§ Exercise instructions:
Pictures in the data should be dropped; transcribe exactly the lines from the one that has "The width and height of the screenshot is (266, 203)." through the one that has "Task: Click Ciizezphr".

[Collected data entries]
* * * * * * *
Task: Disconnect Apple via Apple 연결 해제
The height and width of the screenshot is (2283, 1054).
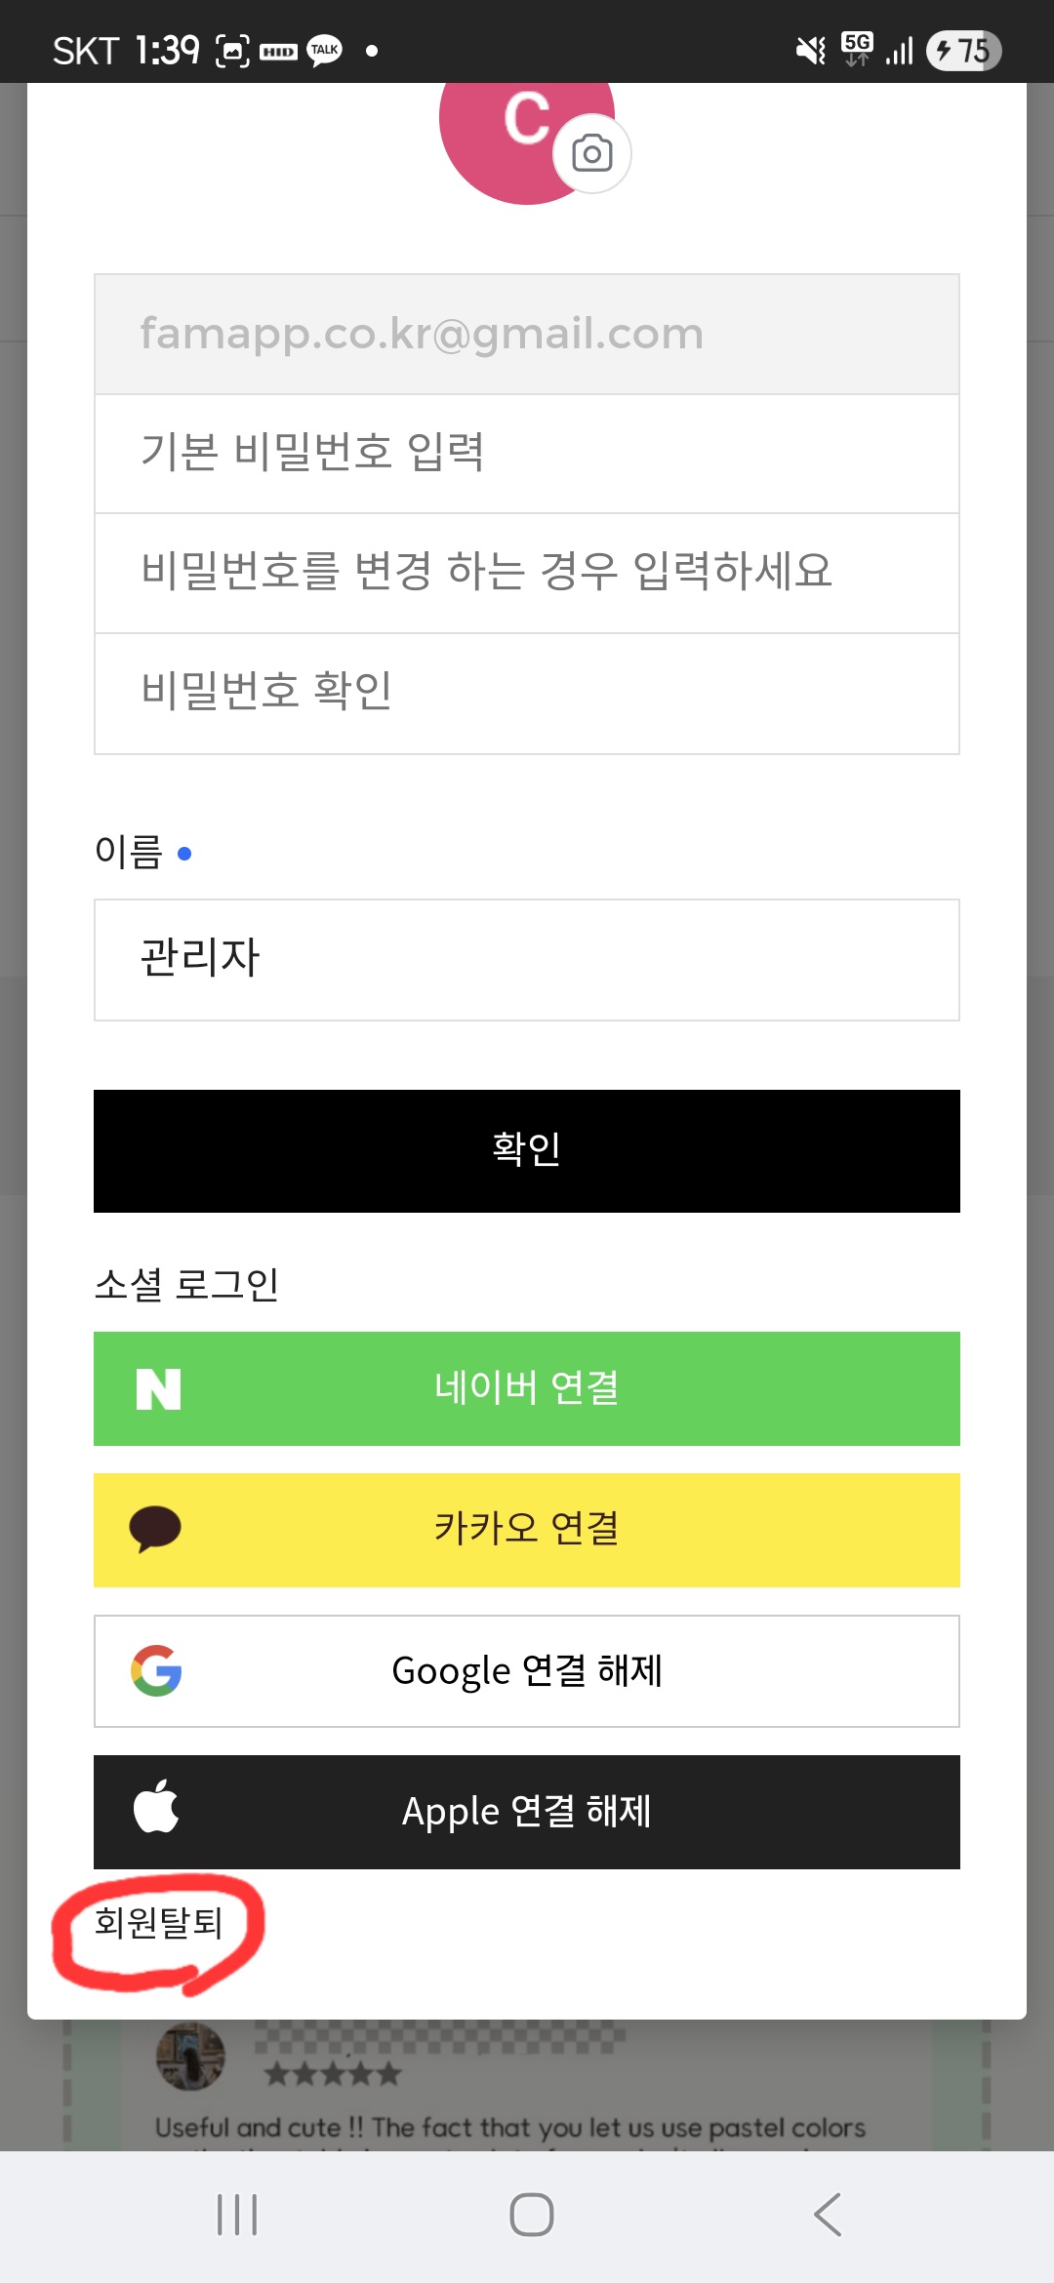Action: pos(527,1812)
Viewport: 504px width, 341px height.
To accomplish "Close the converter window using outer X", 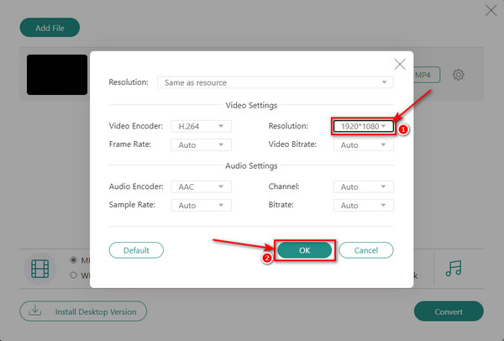I will point(491,10).
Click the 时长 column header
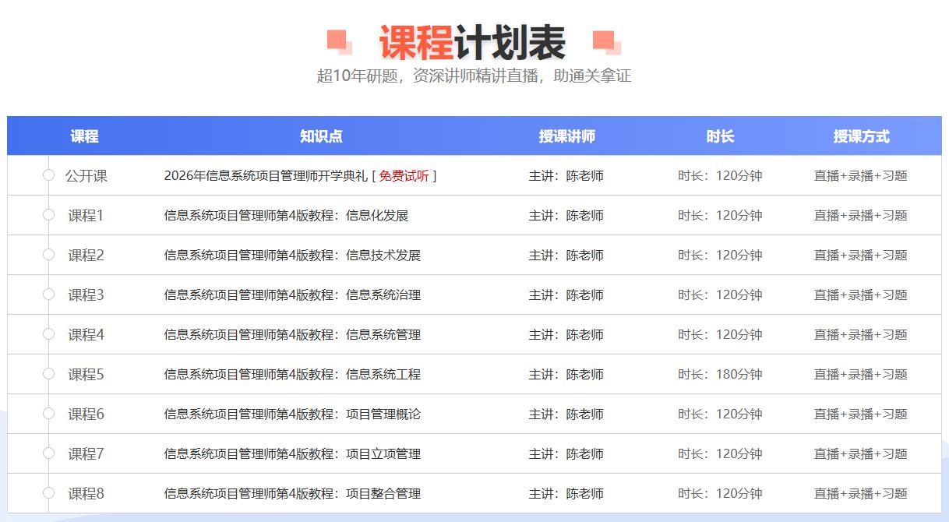The height and width of the screenshot is (522, 949). (x=720, y=136)
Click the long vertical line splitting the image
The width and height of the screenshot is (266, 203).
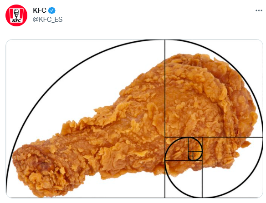click(165, 119)
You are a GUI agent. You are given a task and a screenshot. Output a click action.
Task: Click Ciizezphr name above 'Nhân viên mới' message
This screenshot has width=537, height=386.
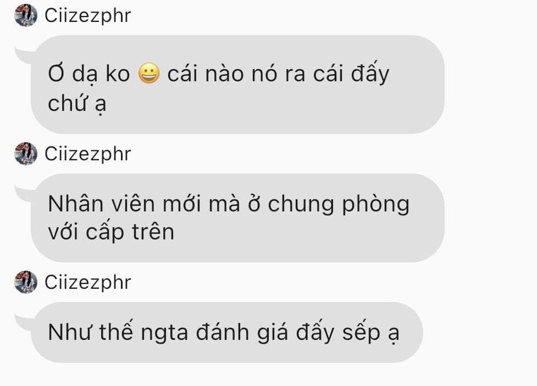(x=88, y=154)
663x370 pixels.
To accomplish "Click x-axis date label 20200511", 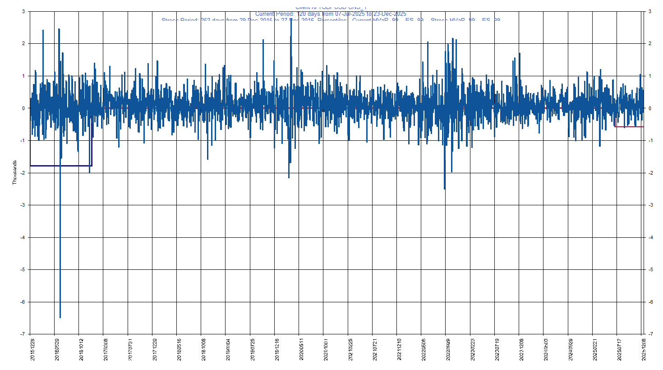I will [301, 349].
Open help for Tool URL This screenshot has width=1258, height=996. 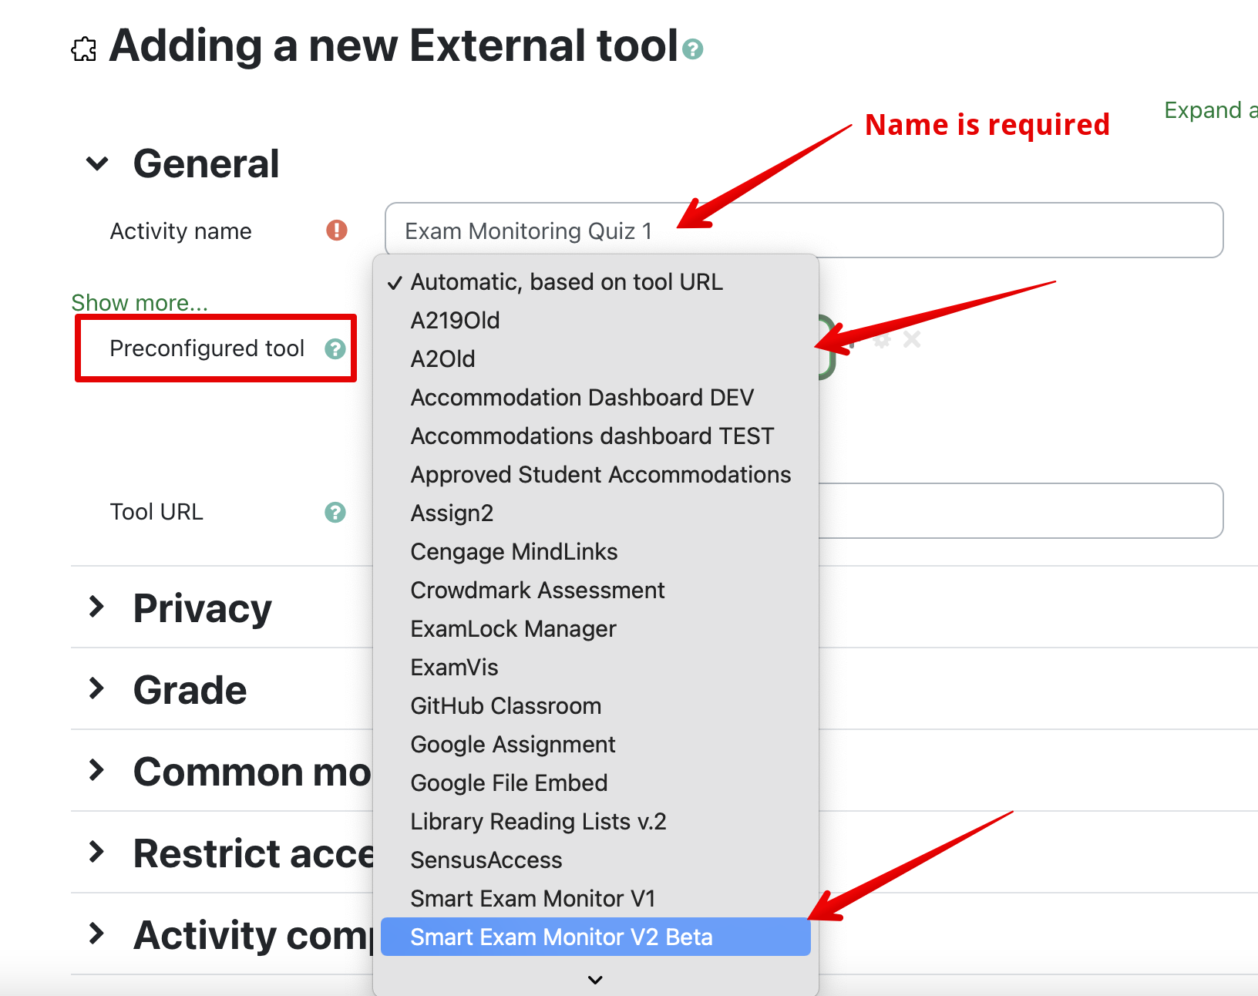click(x=335, y=513)
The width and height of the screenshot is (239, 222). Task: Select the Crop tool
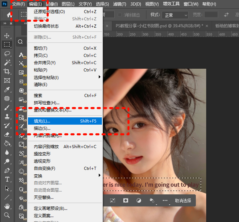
* * * * * * *
§ Answer space:
The width and height of the screenshot is (266, 203).
click(165, 119)
You are a GUI agent. You are given a task and a screenshot. Output a click action.
Task: Click Ciizezphr name above 'Nhân viên mới' message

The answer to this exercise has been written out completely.